The value of CXCL4L1 in predicting early LC has not been previously investigated. In our study, we found that serum CXCL4L1 could be utilized as a capable diagnostic biomarker to discriminate malignant from benign lesions with a sensitivity of 70.6% and a specificity of 85.8%. The cutoff value of CXCL4L1 was 12.15 ng mL−1, which could provide a clinical guidance for early LC detection in patients with lung lesions, in complement with LDCT screening. The serum sample could be defined as “positive” when CXCL4L1 expression was lower than 12.15 ng mL−1, and further pathological test should be recommended. Moreover, a regular follow-up with imaging examination could be recommended for patients with negative CXCL4L1 expression, which may reduce the excessive medical burden due to the false-positive of LDCT. In addition, serum CXCL4L1 demonstrated a great ability to differentiate patients with early LC from healthy controls, which could not only predict early LC for patients with lung lesions but also for healthy population conducting physical examination.

Some limitations exist in this study.
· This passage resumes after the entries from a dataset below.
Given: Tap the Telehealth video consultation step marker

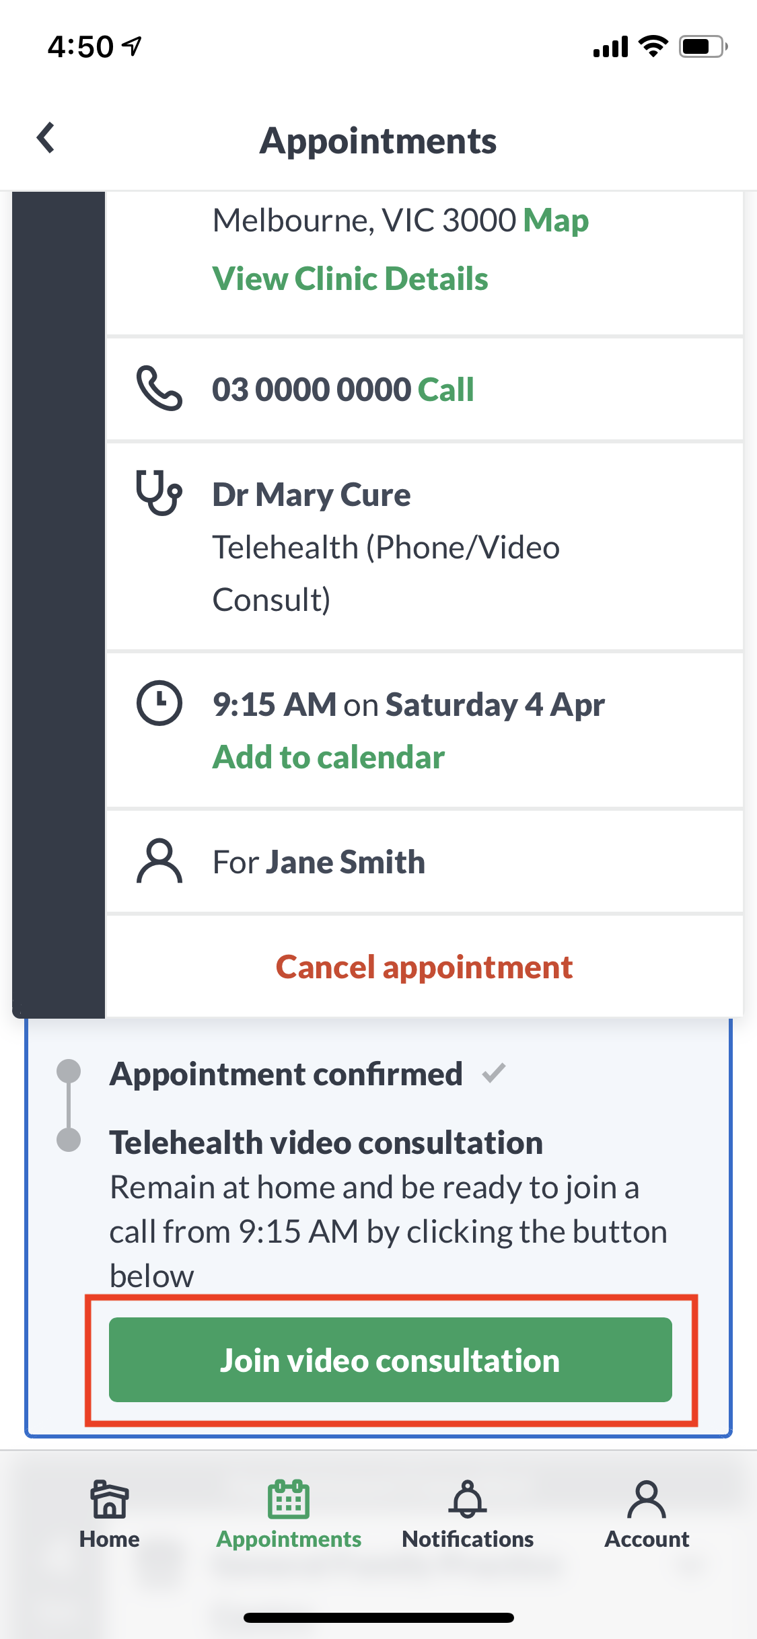Looking at the screenshot, I should (x=69, y=1140).
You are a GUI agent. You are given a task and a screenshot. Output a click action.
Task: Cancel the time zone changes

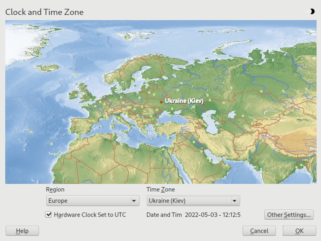pos(259,231)
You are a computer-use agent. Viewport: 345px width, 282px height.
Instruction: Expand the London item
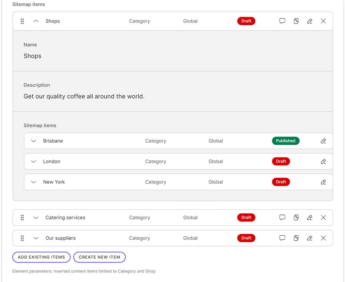coord(34,161)
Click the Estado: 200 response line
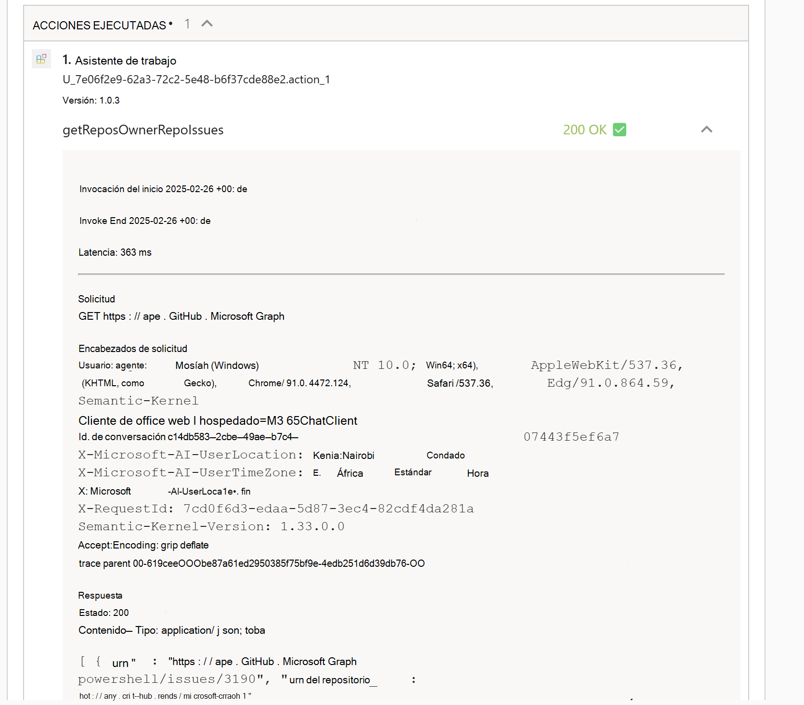Screen dimensions: 804x705 coord(104,612)
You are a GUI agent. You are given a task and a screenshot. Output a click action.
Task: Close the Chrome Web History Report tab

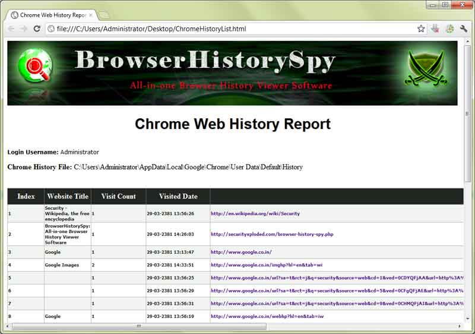(x=90, y=15)
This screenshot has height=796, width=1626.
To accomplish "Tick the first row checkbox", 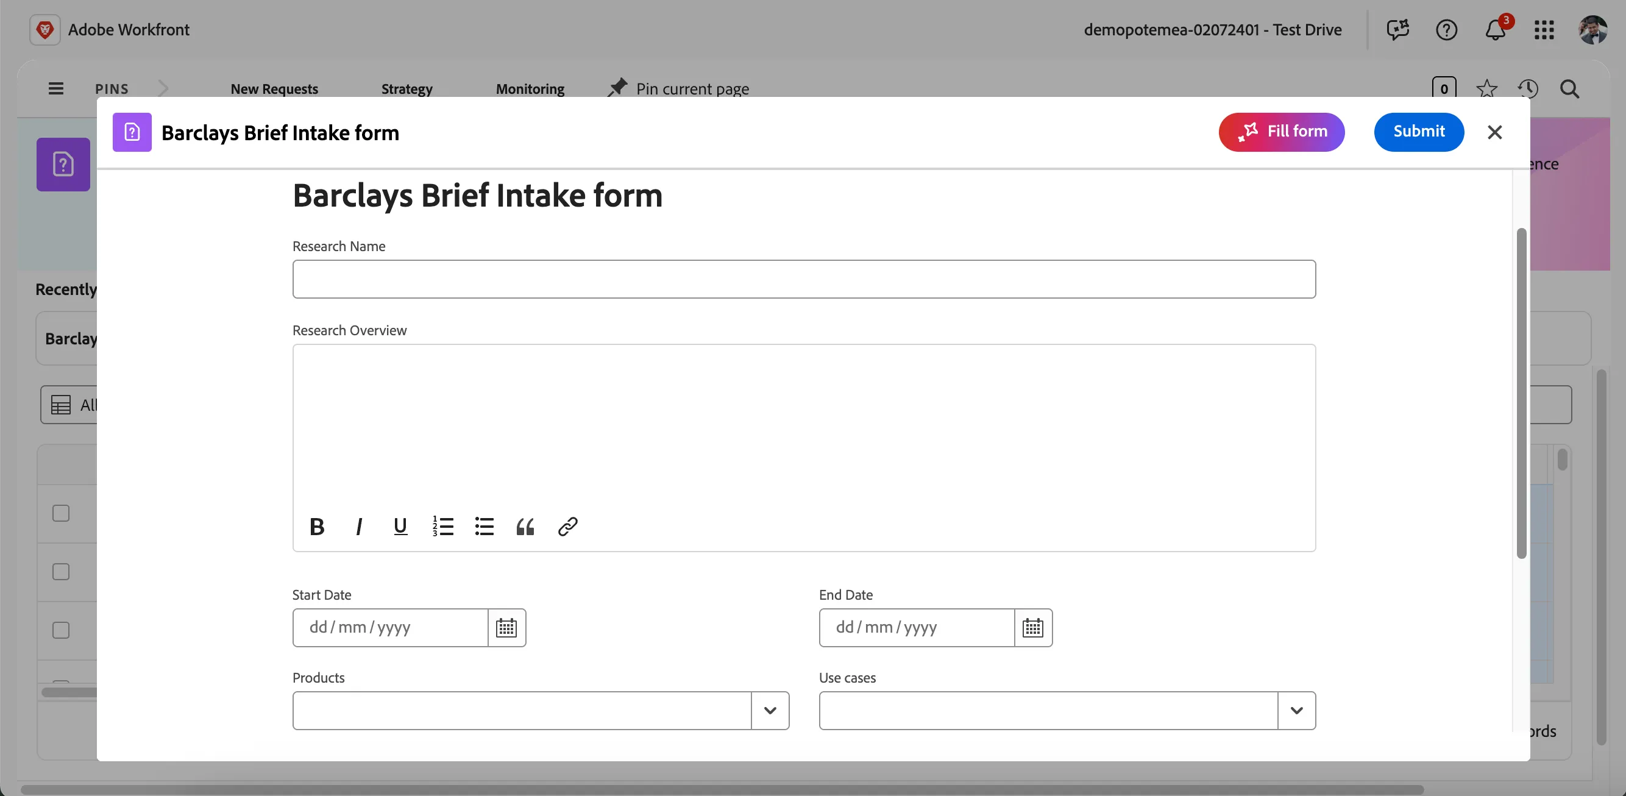I will tap(61, 513).
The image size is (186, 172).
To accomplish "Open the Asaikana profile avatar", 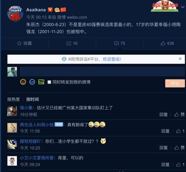I will 15,14.
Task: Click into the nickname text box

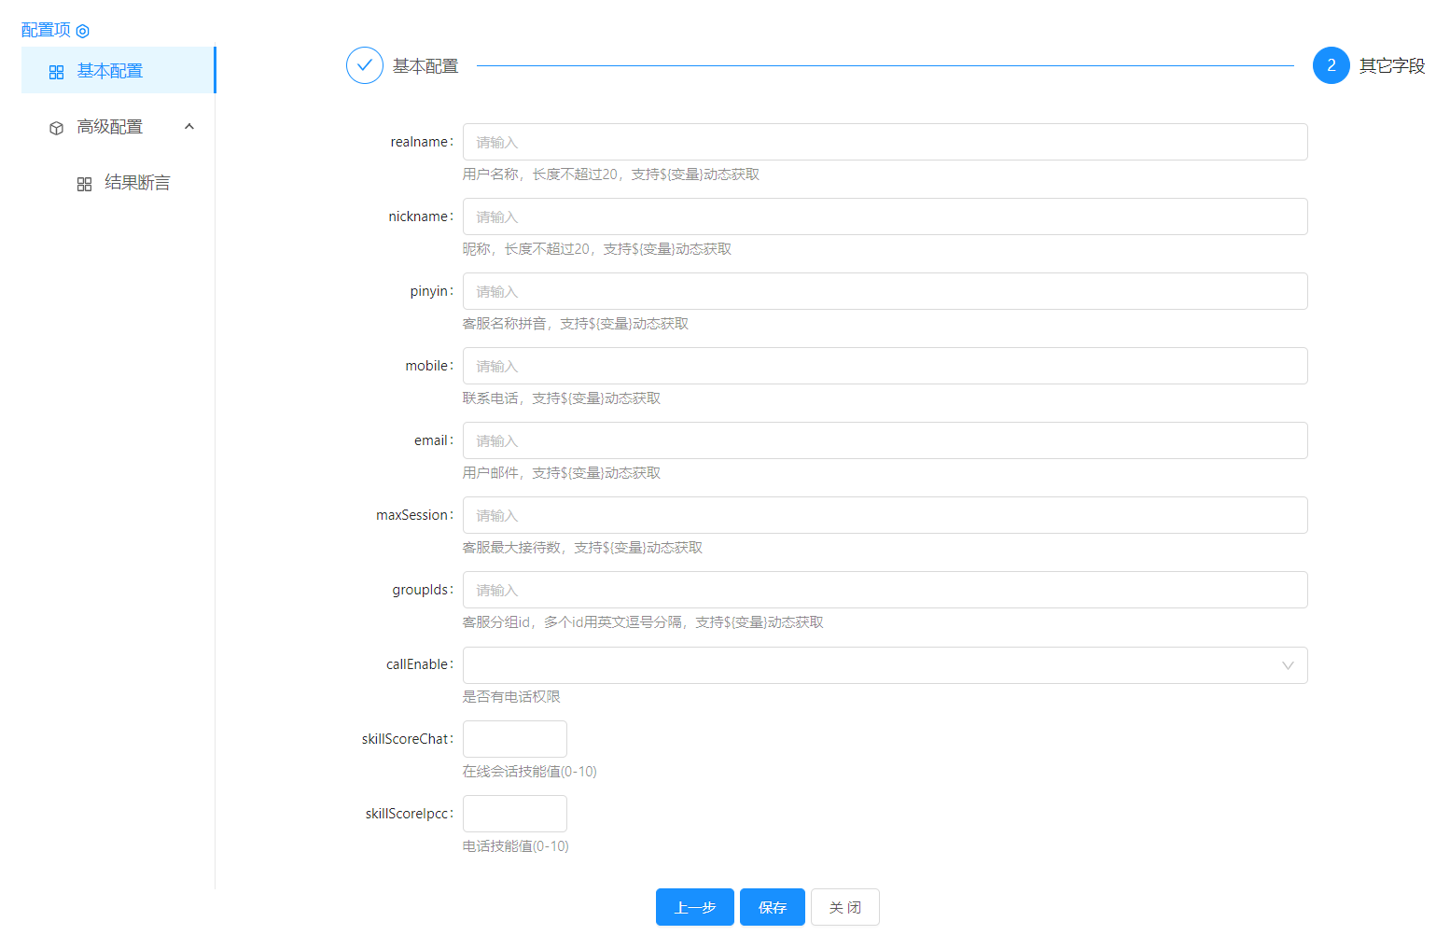Action: pos(885,216)
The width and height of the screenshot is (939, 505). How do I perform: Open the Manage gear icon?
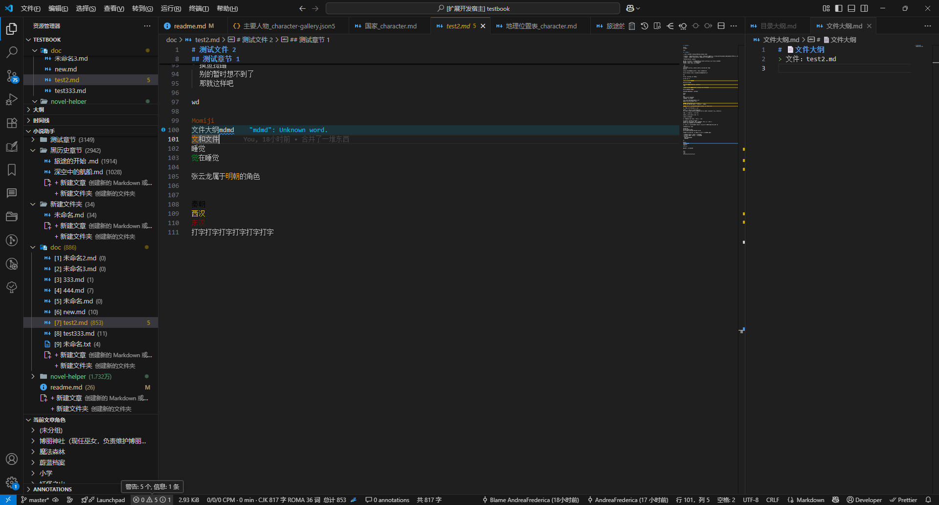point(12,482)
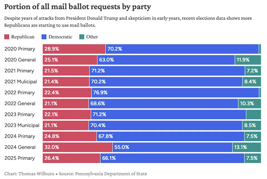Click the Thomas Wilburn chart credit
This screenshot has width=267, height=179.
[x=36, y=174]
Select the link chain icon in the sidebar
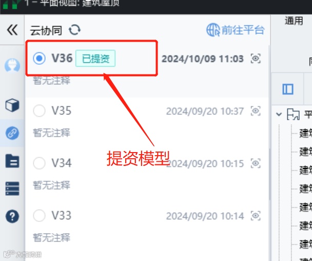Screen dimensions: 312x261 [12, 133]
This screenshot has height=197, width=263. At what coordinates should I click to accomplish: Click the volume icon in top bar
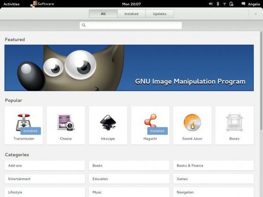[211, 4]
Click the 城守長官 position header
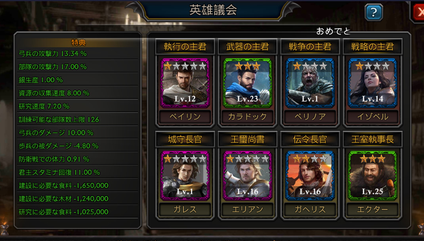The height and width of the screenshot is (241, 424). click(x=185, y=139)
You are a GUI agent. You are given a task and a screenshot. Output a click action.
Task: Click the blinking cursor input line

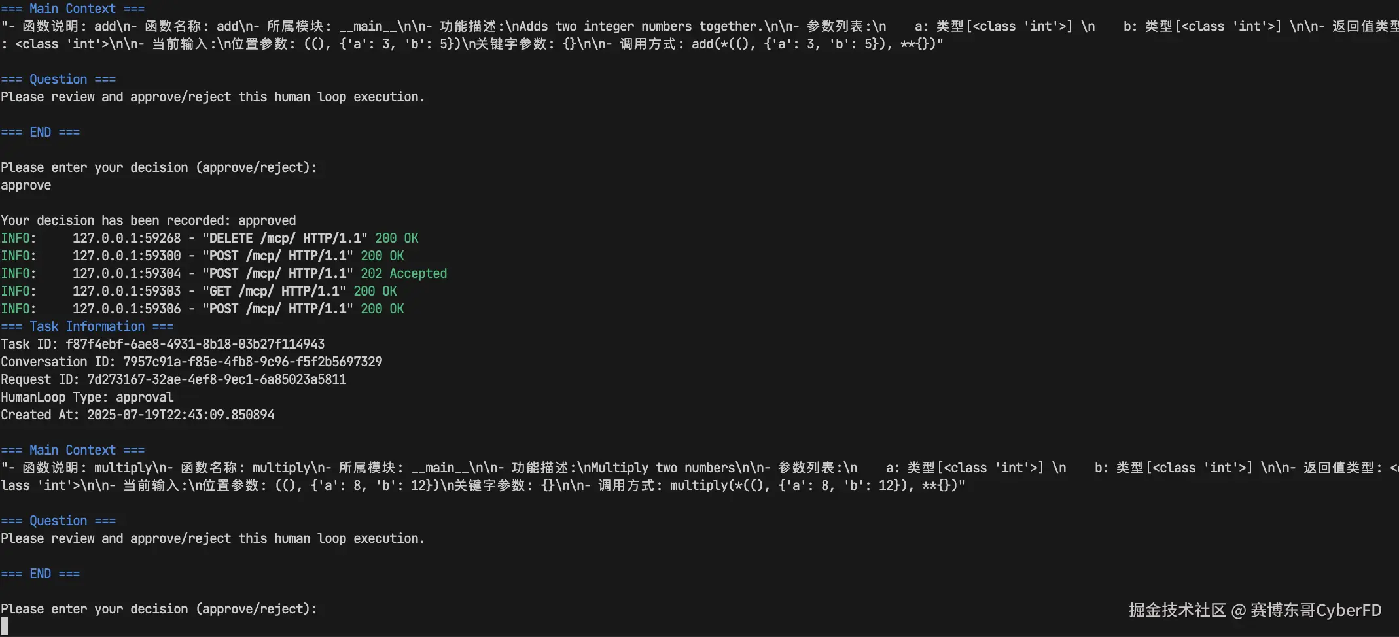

First, the external validation cohort is lacking, hence a larger number of individuals would be needed to validate the diagnostic and prognostic value of CXCL4L1 in early LC. In addition, despite the strong correlation between CXCL4L1 expression and clinical malignant characteristics, the exact mechanisms of CXCL4L1 in LC progression remain unclear and warrant further investigation.

In conclusion, this study demonstrates that CXCL4L1 was downregulated in early LC, and could be used as a diagnostic and prognostic biomarker for LC patients.

Data Sharing Statement

All data generated or analyzed during this study are included in this published article.

Funding

There is no funding to report.

Disclosure

No conflict of interests was declared in the study.